From: Age-associated nicotinamide adenine dinucleotide decline drives CAR-T cell failure
(a) Levels of CD38 within Tn, Tcm and Tem populations in young and old CD8+ T cells isolated from splenocytes (n = 5 biologically independent samples). (b) Proportion of Tcm cells on day 7 upon activation of naïve CD8+ T cells derived from young mice (8 weeks old) transduced with a CD38 OE vector and expanded under effector (IL-2) or memory (IL-7 IL-15) polarizing conditions (n = 9 biologically independent samples). (c) mtDNA/nDNA ratio in young CD8 + T cells overexpressing CD38 after 7 days of expansion with IL-7 and IL-15 (n = 9 biologically independent samples). (d) DNA damage, as assessed by pH2AX staining, in freshly isolated CD8+ T cells from young and old mice (n = 4 biologically independent samples). (e) pH2AX levels in CD38hi and CD38low CD8+ T cells from young and old mice (n = 4 biologically independent samples). HER2-directed CAR-T cells were generated from old mice and expanded in the presence of IL-7 and IL-15 ± NMN ± 78c ± Olaparib (PARPi).
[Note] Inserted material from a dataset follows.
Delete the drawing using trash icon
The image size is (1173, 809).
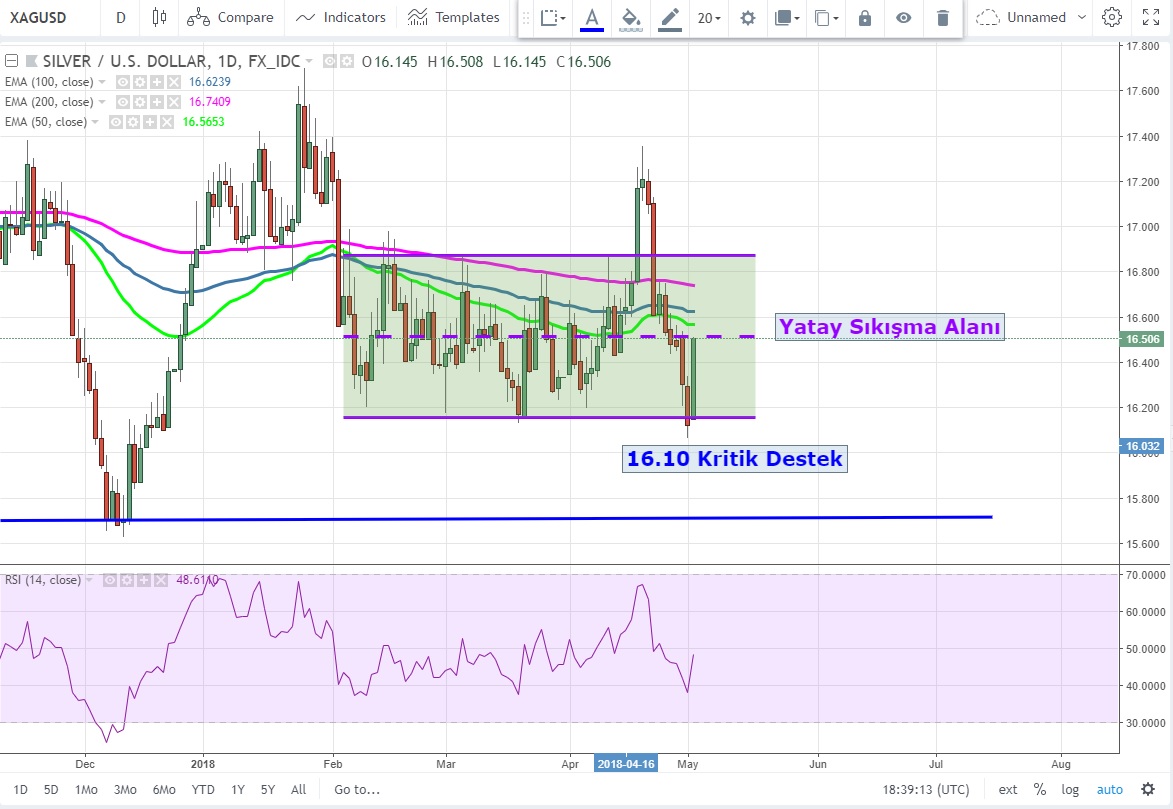point(942,17)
On day 7, NAD/NADH ratio (f) and SRC as assessed by Seahorse XFe96 Analysis (g) were determined (n = 3, in (G) dots represent technical replicates from one representative experiment). Data are represented as mean values +/- SEM. Statistical analysis was performed using unpaired t-test (A and D), paired t-test (B and C), two-way ANOVA (E), or one-way ANOVA with multiple comparisons (F and G), as appropiate. ns = p > 0.05.